En 771, Carlomán murió y, a pesar de tener dos hijos, éstos no tenían ningún derecho, según la ley franca de sucesión, para obtener el trono. Carlos se convirtió así en el rey de los francos. Como había heredado de su padre el título de Patricius Romanus, tenía la obligación de proteger a la Santa Sede, cuyo principal enemigo era el Estado lombardo del norte. Su principal tarea era proteger al reino de los pueblos paganos (como los sajones, que por el norte no paraban de realizar incursiones en tierras francas) y también proteger a Roma, con lo que sus principales enemigos fueron, para esta época, los sajones y los lombardos. En 772 llevó a cabo una campaña contra territorio sajón, que se saldó con una victoria morrocotuda por parte de los francos. Y en la primavera de 773 reunió toda su fuerza militar para cruzar los Alpes e invadir Lombardía, pudiendo tomar la capital, Pavía, en junio de 774. Pero antes de que cayera la capital, Carlos se llegó hasta Roma durante la Pascua de 774, donde fue recibido con la mayor de las dignidades posible y hasta fue aclamado imperator por las propias milicias romanas. Su coronación como Emperador no ocurriría hasta el año 800, pero allí se pasó siete días dialogando con el Papa y, sin duda, se establecieron las líneas maestras de la posterior política de colaboración entre la Santa Sede y el Regnum Francorum.

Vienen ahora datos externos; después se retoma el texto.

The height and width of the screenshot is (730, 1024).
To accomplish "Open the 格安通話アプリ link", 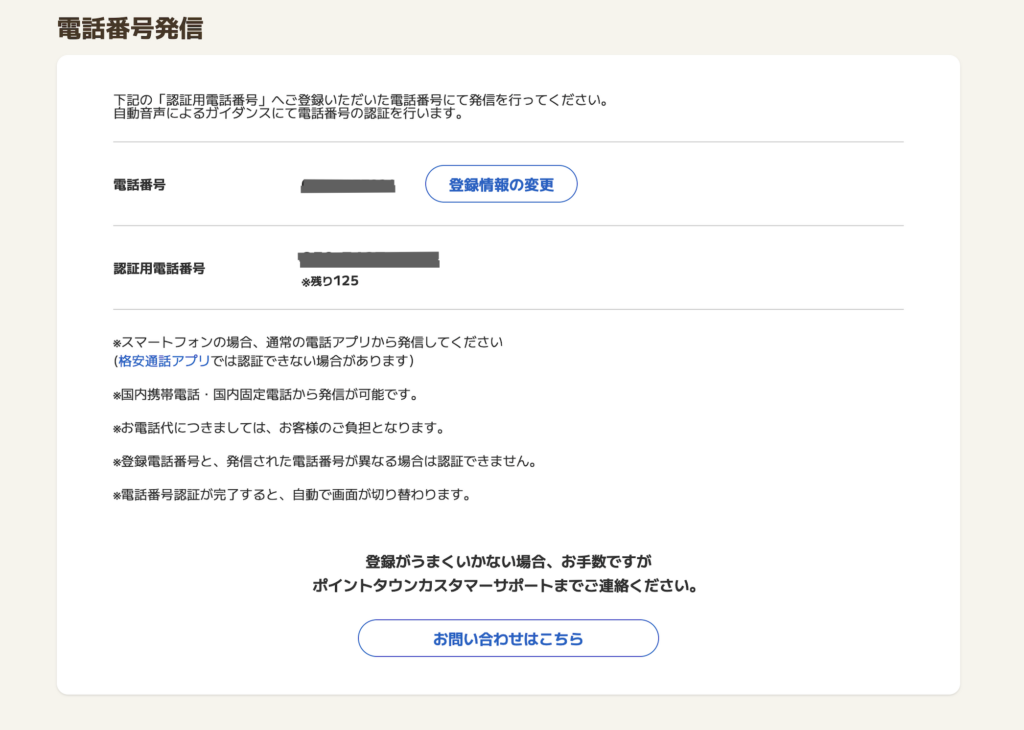I will (163, 360).
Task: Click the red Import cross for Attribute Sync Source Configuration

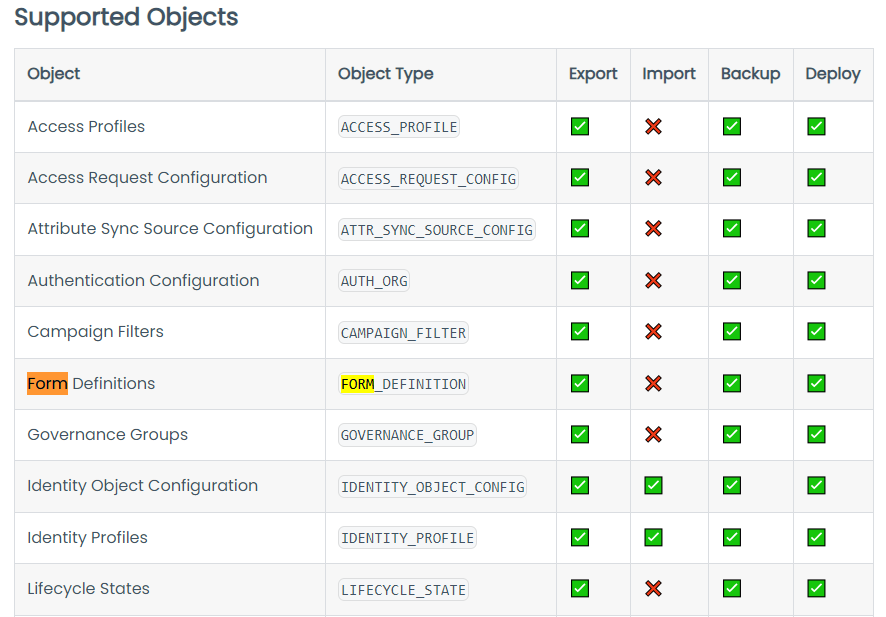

La fama militar y el acercamiento de Carlos a la Iglesia, que se revelaba incluso en su participación en discusiones dogmáticas, le habían llevado, en los últimos años del siglo VIII, a granjearse el título oficioso de Emperador de Occidente.
En la Navidad de 800, el Papa celebró una misa pontificia a la que asistió Carlos, y cuando éste se arrodillaba delante del altar mayor, bajo el que se hallaban los cuerpos de San Pedro y San Pablo, el Papa se le acercó y le colocó sobre la cabeza la corona imperial, prorrumpiendo en un Carolo, piisimo Augusto a Deo coronato, pacificio magno et pacificio Imperatori, vita et victoria.